In terms of vaccine supplies, this has been a source of frustration for all of us with many advocating for immediate vaccine production in June (I wrote this piece for the Atlantic that month saying we are underreacting). You all likely heard of the delay in getting vaccines from Denmark due to FDA sluggishness and this is not the place to write about problems in our response but we all very much hope we can have ample supply of vaccine soon.  Ward 86 has been grateful to SFDPH for prioritization of the vaccine for MSM and people with HIV (many of whom are seen in our clinic on campus).
How to diagnose monkeypox?
Monkeypox can be tentatively diagnosed if the characteristic skin lesions are present, or if other symptoms consistent (e.g. look for the more characteristic symptom of lymphadenopathy with monkeypox) with the disease are seen during an outbreak. The diagnosis takes unroofing of a lesion and then sending for testing using Polymerase chain reaction (PCR) which is the preferred laboratory test given its accuracy and sensitivity.

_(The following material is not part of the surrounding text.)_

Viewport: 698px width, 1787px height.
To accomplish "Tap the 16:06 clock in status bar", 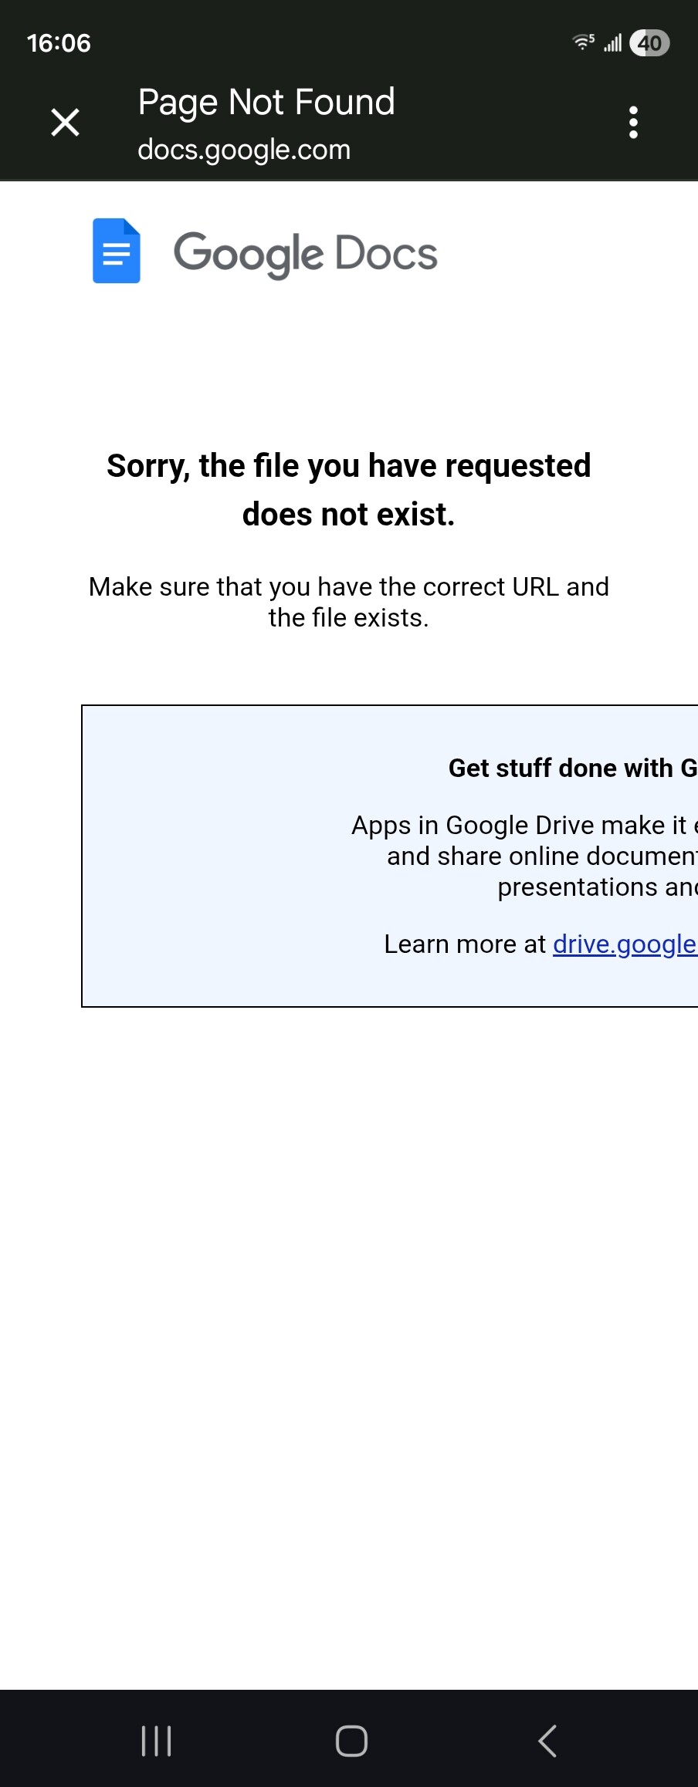I will coord(59,43).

Where feasible, biopsy is an option. 
What is CFAR doing for HIV and monkeypox?
The CFAR Monkeypox Rapid Response Pilot Grant Program seeks to support rapid response research at UCSF focused on the emerging Monkeypox epidemic in the context of HIV. Many aspects of the epidemiology and viral pathogenesis of monkeypox are not fully understood. We seek to support research efforts to better understand monkeypox in the context of HIV infection or prevention. Projects must be within NIH’s HIV/AIDS research high or medium priority areas and clearly linked to HIV in order to be eligible for CFAR funding. Clinical trials are not allowed.
We have now moved the grant deadline up to August 15 (1 week from today) to allow more time for submission.